Height or speed aside, there is an obstacle: money. To compete, you need air rifles, which can conservatively cost $1,000 each. And you need heavy-canvas shooting coats to keep your body restricted while you shoot. Those cost $100, on the low end.

You also need heavy-canvas pants, which cost $150. And you need flat-soled, polyester rubber shoes. With no arch, the shoes prevent you from shifting weight back in forth, keeping you steady. They cost about $100 a pair.

Gentry said some of his shooters couldn't compete on their own dime. They can't pay the $50 athletics fee that the school charges. On road trips, he said, they can't afford lunch.

Gentry and the players solicit donations outside Sportsman's Warehouse on Lee Highway. MidwayUSA, an outdoors sports retailer, also supplied the school with guns to raffle off. Two or three years ago, Gentry posted on a forum for Smith & Wesson lovers, asking if anybody wanted to buy a ticket to support his team.

Knapp read the post and sent Gentry a private message. He wanted to buy tickets. He asked if he could also sell tickets around Inman, S.C., a suburban town of about 2,100 people north of Spartanburg. He sold tickets to his son, his co-workers, his barber.

Gentry said Knapp has raised about $10,000 through the raffles, but two weeks ago he did not have access to all of the receipts he sent Knapp.

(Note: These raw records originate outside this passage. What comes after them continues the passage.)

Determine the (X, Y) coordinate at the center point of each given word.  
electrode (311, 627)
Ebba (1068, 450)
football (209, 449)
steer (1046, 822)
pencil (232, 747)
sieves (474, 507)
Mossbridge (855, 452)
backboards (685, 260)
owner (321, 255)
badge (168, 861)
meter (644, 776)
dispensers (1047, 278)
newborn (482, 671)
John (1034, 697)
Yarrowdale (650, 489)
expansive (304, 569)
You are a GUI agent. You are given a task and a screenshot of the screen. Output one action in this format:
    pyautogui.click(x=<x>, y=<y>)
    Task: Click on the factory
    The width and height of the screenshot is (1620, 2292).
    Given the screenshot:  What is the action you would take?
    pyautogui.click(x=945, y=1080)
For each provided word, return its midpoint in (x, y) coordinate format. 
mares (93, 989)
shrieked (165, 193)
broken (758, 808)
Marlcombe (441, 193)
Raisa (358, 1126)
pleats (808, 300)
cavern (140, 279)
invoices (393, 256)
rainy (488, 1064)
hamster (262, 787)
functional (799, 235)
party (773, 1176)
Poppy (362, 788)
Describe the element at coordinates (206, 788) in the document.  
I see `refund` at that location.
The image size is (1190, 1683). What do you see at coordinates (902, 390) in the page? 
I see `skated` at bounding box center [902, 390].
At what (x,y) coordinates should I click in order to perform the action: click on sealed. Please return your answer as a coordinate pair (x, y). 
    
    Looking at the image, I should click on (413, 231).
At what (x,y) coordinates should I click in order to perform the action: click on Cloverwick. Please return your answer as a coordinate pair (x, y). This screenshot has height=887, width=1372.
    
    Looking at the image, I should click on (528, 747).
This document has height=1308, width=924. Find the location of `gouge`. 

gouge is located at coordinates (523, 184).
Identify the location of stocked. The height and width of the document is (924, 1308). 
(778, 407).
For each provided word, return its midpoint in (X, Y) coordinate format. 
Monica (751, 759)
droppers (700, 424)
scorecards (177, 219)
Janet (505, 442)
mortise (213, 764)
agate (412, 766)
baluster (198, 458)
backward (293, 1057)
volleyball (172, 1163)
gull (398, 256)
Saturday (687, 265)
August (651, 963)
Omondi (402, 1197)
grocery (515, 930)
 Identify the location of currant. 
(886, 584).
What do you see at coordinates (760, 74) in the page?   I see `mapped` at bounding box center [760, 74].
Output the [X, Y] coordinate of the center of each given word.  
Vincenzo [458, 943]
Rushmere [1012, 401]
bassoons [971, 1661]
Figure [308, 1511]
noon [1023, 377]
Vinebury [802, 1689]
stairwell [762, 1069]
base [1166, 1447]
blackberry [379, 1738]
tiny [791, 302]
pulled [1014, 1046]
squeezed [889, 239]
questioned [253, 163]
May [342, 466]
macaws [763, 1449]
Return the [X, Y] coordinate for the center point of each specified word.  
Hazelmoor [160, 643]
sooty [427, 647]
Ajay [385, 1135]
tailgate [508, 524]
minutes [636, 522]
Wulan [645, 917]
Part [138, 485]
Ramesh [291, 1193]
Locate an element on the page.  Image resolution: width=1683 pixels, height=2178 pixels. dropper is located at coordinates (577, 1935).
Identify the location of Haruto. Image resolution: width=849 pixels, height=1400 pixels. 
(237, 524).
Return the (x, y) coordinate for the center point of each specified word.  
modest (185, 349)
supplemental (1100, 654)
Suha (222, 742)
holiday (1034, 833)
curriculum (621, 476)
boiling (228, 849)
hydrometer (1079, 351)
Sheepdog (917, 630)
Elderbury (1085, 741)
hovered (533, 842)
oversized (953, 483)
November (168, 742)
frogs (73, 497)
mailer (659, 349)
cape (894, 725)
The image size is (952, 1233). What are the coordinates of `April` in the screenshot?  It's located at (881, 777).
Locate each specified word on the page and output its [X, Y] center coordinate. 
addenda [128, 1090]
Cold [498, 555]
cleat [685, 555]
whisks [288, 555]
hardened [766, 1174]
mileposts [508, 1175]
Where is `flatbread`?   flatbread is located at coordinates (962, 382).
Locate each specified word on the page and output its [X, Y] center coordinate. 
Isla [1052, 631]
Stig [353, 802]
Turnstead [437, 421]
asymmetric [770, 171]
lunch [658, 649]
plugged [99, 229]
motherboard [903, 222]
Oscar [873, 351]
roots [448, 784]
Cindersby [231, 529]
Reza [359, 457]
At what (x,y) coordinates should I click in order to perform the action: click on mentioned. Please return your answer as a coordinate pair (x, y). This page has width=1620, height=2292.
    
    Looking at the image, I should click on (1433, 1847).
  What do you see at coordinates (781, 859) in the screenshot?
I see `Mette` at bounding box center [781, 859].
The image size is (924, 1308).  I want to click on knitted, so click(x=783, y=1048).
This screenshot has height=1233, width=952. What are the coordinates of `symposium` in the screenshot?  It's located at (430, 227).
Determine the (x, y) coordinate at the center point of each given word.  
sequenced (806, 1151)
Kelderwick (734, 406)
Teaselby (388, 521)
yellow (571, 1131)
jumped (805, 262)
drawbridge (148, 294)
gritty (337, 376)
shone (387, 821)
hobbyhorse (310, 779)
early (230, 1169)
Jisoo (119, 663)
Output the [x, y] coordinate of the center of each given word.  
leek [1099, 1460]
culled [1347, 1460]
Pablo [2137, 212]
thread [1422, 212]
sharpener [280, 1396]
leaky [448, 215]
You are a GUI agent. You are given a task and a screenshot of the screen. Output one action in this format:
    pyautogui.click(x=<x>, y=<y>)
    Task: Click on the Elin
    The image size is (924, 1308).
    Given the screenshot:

He did, however, provide the Times Free Press with copies of receipts showing $4,920 in 2016-17. Through matching grants, the Georgia Youth Shooting Sports Foundation gave the school another $8,770, and MidwayUSA gave the school an additional $4,920. All told, Knapp's fundraising over the last two years led to $18,610 for the team.

Camlic, on his reaction to Knapp's fundraising efforts: "I was just like, 'Wow. Wow. That's good.'"

His teammate, senior Tyler Atchison: "He's definitely a guy who raises a lot of money."

Knapp, 63, has never visited North Georgia. He also isn't a three-position air rifle enthusiast, though his oldest grandson participated in the sport. Knapp doesn't shoot too often himself. He usually hunts deer with family members around Thanksgiving, but for him the activity is mostly just an excuse to hang with the guys.

Still, he wanted to feel like he was helping some students.

He started reading the Smith & Wesson forum a couple of years back to learn about a .44 Magnum with a 5-inch barrel. He remembered his father, Gerald, a former police captain in Tallmadge, Ohio, had a gun like that before he died. Gerald used to lead a youth baton and drum corps to about 50 parades a year, Pete Knapp said. He also worked off-duty shifts at Lujan's, a burger joint popular among teenagers. His obituary listed him as the "moral compass for the children of Tallmadge."

Gerald used to bring Pete Knapp hunting for squirrels, rabbits and ducks. He brought the boy to the range, too, whenever he needed to qualify to carry a pistol with the police department. When he died in 2007, Gerald left the guns to his son.

"He was a pretty cool guy," Pete Knapp said.

He was asked why he wanted to support a team in a town he never visited.

"I hope they're getting grounded," he said. "It's not the military. But they've got to have some structure. Hopefully, they'll take the right path."